■ **Reading text**
UniChem convention 2002 summary


Do pharmacists need or value wholesalers' services?

The difficult balance for wholesalers between how much discount they give away, versus the quality and extent of the services they provide, is getting more uneven, according to Jeff Harris, executive chairman, Alliance UniChem Plc. "We are beginning to question whether our customers either need or value some of the services which we are providing," he said.

Mr Harris described the situation in Switzerland, where wholesalers' services have been reduced. In the past, Swiss pharmacists refused to allow their deliveries to be cut from five deliveries per day to four. However, the Swiss government changed the rules of reimbursement and wholesalers began charging pharmacists on a fee for service basis. "All the pharmacists found they could cope with just one delivery per day," he said.

Mr Harris acknowledged that the pharmacy profession faces a lot of government intervention, and has to meet tough public service obligations. But he remained optimistic about the future. "No other commercial market is as secure as health care or shows better growth characteristics," he said.

He went on to say that the economic outlook for the pharmaceutical industry is getting much tougher. The rapid phase of consolidation is being driven, not by executive megalomania, but by economic necessity. "The threat to patent life; competition from generics and parallel imports, a reduced number of blockbusters in the research and development pipelines; grumblings from America about high drug prices and margins — all these factors are worrying for the manufacturer."

He added that he was sceptical that the GlaxoSmithKline Agency Scheme is a blueprint for other countries or other manufacturers. "I do not see that it has given Glaxo any significant competitive advantage. On the contrary, I can see some regulatory problems to its extension and some real resistance among the pharmacists who are, after all, the manufacturers' customers."

Equally, Mr Harris was sceptical that direct distribution would catch on for the generality of drugs. He could not see that any manufacturer would be prepared to invest in the infrastructure and systems to distribute on the time scales and reliability that the market demands. Direct distribution would have significant implications for the pharmacist. "There would be fewer chances to negotiate discount; increased stock levels to compensate for any decline in service, and more importantly, hours spent sourcing individual products from many different suppliers," Mr Harris predicted.

However, he took a different view about the next generation of genomic drugs for which distributors and manufacturers would need to evolve different systems. "As wholesalers and pharmacists we need to plan how we can deliver these patient-specific drugs most cost effectively and how to monitor treatments more fully, to feedback results to manufacturers and health authorities," he said.

■ **Data shown**
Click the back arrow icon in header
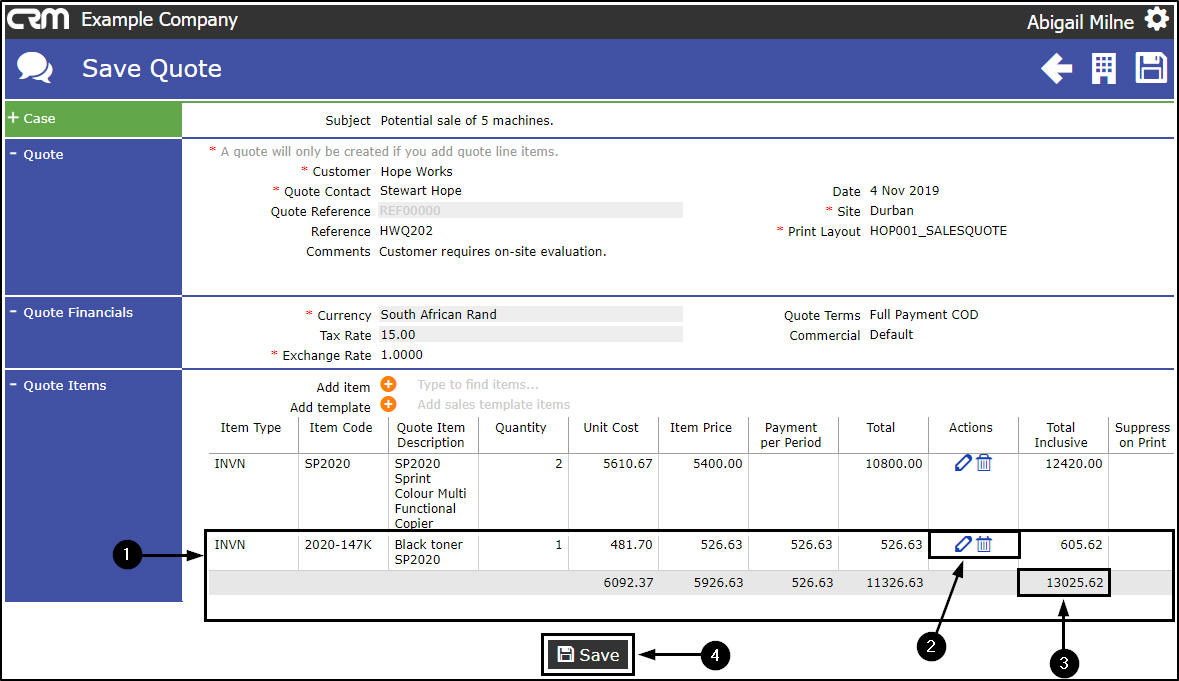The width and height of the screenshot is (1179, 681). 1056,69
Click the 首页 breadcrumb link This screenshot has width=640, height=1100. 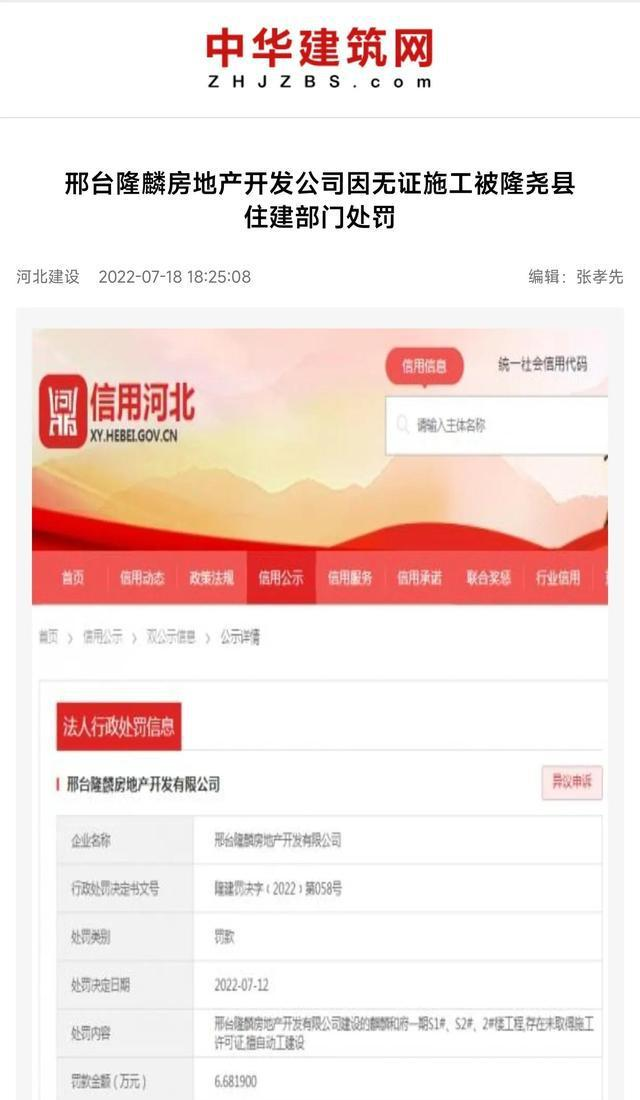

■ **Work instructions**
Rewrite the stretch of the UniChem convention summary from "Equally, Mr Harris" through "Mr Harris predicted.", swapping "suppliers" for "vendors".

■ **Answer to the exercise**
Equally, Mr Harris was sceptical that direct distribution would catch on for the generality of drugs. He could not see that any manufacturer would be prepared to invest in the infrastructure and systems to distribute on the time scales and reliability that the market demands. Direct distribution would have significant implications for the pharmacist. "There would be fewer chances to negotiate discount; increased stock levels to compensate for any decline in service, and more importantly, hours spent sourcing individual products from many different vendors," Mr Harris predicted.